## Passage shown
#####

Doing business with no Regrets

Doing business with no Regrets

Monday, July 18, 2016

Lesson 14 - My Lecture to the World

In business there are five very, very important lessons you need to do.  There is no specific order to these points and they will change during the course of your entrepreneurship, but you need to memorize and internalize these lessons.
            One, follow your passion.  Know what you want to do and follow your passion. It doesn’t matter if you don’t make enough money or it is hard or it is abnormal or weird. Follow your passion and it will lead you to where you want to go. Your passion is your God given or basic animal desire that you were meant to be and do. It is you and if you ignore it you will ignore yourself and you will burn yourself out.
            Two, get help from the experts. You might have the passion and desire, but there are experts out there that know how to do Facebook, excel, data warehousing, piloting and insurance. Use them, no reason why you need to waste time, energy and resources on learning something that can be outsourced to an expert that is doing their passion.
            Three, work on your business and not in your business. What you dream now will not come true if you are working in the business. You need to remove yourself from your business and work on it, as if the business itself is the product. If you are opening the restaurant at 5am, making all the food, preparing for tomorrow, taking the payments, closing at 10pm and then cleaning the restaurant, when are you going to have time to fix the business processes? You need to make business processes that remove you from the business and allow others to work in the business. Once you have yourself removed you can perfect the business and make it a working product/machine that will give you what you want.
            Four, it is the small and simple things that accomplish great things. All experts and professionals started with nothing other than a desire to do and compounded over years became what they are now. Michael Jordon was not born playing basketball, Beethoven was not born composing songs, and Steve Jobs didn’t know anything about fonts until he was in college. Experts use compound interest to become. By doing the same things over and over and over again for years will eventually make you the best. Work and create your business a little at a time, every day and eventually you will be what you want to be and have what you want. If you work on your business 30 minutes or an hour a day; in no time you will have the knowledge and the capability to create your business. And when you finally have the business you want continue to work on it by small and simple things to make it perfect.

            Five, just do it. Just do it. Just do it. Just do it. Just do it. Just do it. Do not let fear, family members, friends, money or time get in the way of you doing it. Launch that website. Put a post on Facebook. Try the product. Let someone else try the product. Most dreams are stopped by fear. By just do it, you will remove that fear and will overcome the barriers that will suddenly appear to stop you. Just do it and things will work out for you. Just do your passion by small, simple tasks and ask for help from the experts when you need it.

Thursday, July 14, 2016

Lesson 13

The best lesson that I have learned this week is the continuous lesson of work on your business instead of in your business. It is very important that I do this because what I ultimately want out of a business will not be achieved unless I work on it.  To quote one of the reading this week, “most of all, if you will devote adequate quality time to working on the strategic elements of your business, then you can reap the tremendous benefits of business growth and income growth.” That is what I want and the only way that a business will give that to me is if I let it go. A business will be like a child, I am going to have to let it learn how to stand and walk on its own two feet and not rely upon me to work constantly.  Tim Ferris talks about this in his book, The 4-Hour Work Week, and says there was a time when he literally couldn’t have an interview because he had to be in every decision. He then gave his company a $400 credit threshold in which the agent had to decide what the credit was worth. This reduced his call volume to less and a few calls a day.

#####

## Exercises to complete
**A)** Rewrite the business blog post from "Lesson 14 - My" up to and including "burn yourself out.", with "lessons" replaced by "rules".
**B)** How would you put the sentence "Most dreams are stopped by fear." from the business blog post into Spanish?
**C)** In the business blog post, what credit threshold did Tim Ferris give his company?
The records have no role in this work.

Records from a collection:

#####

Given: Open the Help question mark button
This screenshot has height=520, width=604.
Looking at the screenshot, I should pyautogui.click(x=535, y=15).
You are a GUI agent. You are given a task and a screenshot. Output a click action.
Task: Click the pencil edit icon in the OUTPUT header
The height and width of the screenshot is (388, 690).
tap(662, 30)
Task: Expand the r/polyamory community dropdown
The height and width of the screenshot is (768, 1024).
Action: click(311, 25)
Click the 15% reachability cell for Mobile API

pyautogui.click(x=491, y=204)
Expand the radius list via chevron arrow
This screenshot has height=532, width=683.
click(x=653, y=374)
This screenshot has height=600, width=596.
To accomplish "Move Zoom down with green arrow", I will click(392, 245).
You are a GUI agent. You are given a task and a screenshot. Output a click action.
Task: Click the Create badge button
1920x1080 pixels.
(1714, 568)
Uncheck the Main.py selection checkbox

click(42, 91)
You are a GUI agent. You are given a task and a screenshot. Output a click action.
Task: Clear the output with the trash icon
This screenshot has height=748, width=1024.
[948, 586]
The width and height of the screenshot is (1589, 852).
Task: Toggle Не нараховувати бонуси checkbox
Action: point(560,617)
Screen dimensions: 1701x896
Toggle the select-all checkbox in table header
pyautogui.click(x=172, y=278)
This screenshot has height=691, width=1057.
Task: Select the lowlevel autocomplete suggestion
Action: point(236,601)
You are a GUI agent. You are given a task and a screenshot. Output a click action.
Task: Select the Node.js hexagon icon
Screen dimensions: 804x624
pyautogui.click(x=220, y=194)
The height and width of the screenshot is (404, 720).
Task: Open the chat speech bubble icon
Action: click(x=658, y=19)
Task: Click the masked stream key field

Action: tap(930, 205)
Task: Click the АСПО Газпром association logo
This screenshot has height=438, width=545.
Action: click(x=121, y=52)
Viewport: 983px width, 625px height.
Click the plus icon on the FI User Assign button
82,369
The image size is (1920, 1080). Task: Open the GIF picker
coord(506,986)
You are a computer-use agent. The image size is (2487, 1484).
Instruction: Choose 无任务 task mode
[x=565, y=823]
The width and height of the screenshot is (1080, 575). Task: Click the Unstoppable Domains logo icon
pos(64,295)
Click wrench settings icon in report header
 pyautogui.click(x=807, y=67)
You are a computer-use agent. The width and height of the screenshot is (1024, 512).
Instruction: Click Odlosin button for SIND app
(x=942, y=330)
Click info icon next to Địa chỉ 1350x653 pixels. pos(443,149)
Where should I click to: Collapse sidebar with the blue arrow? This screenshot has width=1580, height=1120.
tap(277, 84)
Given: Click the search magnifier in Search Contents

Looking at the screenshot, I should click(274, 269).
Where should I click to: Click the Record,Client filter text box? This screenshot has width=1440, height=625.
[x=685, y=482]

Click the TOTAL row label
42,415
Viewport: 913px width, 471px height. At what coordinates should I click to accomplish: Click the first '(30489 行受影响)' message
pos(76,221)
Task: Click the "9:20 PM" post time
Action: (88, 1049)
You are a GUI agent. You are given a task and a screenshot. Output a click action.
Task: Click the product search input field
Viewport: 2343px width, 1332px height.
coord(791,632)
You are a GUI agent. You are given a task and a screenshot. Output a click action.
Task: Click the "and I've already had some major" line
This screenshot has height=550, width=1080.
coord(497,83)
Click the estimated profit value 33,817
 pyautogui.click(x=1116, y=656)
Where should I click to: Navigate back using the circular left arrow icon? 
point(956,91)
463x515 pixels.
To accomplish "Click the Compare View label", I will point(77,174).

#####

## Results in order
**A)**
Lesson 14 - My Lecture to the World

In business there are five very, very important rules you need to do.  There is no specific order to these points and they will change during the course of your entrepreneurship, but you need to memorize and internalize these rules.
            One, follow your passion.  Know what you want to do and follow your passion. It doesn’t matter if you don’t make enough money or it is hard or it is abnormal or weird. Follow your passion and it will lead you to where you want to go. Your passion is your God given or basic animal desire that you were meant to be and do. It is you and if you ignore it you will ignore yourself and you will burn yourself out.

**B)** La mayoría de los sueños son frenados por el miedo.

**C)** $400